▶ **Task description**
Beginning with the line that has "Task: Click the end", reproduce each remaining line of the data exactly, down to and including the last.

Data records
------------------------

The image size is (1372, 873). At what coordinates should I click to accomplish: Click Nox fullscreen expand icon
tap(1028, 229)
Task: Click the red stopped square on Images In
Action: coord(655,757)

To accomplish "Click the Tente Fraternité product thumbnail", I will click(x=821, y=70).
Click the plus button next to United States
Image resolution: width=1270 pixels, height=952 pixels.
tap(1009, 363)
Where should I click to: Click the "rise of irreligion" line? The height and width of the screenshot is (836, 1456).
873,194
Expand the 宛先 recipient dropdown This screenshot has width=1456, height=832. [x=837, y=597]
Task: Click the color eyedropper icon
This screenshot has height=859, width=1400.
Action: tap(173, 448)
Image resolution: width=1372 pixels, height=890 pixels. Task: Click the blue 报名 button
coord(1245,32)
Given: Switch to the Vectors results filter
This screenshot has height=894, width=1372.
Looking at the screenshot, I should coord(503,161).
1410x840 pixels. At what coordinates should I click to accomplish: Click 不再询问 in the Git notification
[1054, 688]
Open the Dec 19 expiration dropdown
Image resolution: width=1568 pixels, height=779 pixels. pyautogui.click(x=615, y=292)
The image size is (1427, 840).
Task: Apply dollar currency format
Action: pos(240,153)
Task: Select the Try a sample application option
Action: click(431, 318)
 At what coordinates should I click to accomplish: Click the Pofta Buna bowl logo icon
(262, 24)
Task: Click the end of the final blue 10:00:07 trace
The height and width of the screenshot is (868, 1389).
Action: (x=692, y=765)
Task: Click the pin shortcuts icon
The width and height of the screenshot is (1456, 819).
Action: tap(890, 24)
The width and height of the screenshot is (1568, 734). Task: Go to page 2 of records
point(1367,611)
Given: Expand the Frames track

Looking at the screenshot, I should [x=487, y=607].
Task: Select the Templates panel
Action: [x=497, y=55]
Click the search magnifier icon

------------------------

▶ **Exercise answer**
Task: Click the end of the final blue 10:00:07 trace
The height and width of the screenshot is (868, 1389).
Action: (x=692, y=765)
Task: Click the pin shortcuts icon
The width and height of the screenshot is (1456, 819).
Action: tap(890, 24)
The width and height of the screenshot is (1568, 734). Task: Go to page 2 of records
point(1367,611)
Given: Expand the Frames track

Looking at the screenshot, I should [x=487, y=607].
Task: Select the Templates panel
Action: [x=497, y=55]
Click the search magnifier icon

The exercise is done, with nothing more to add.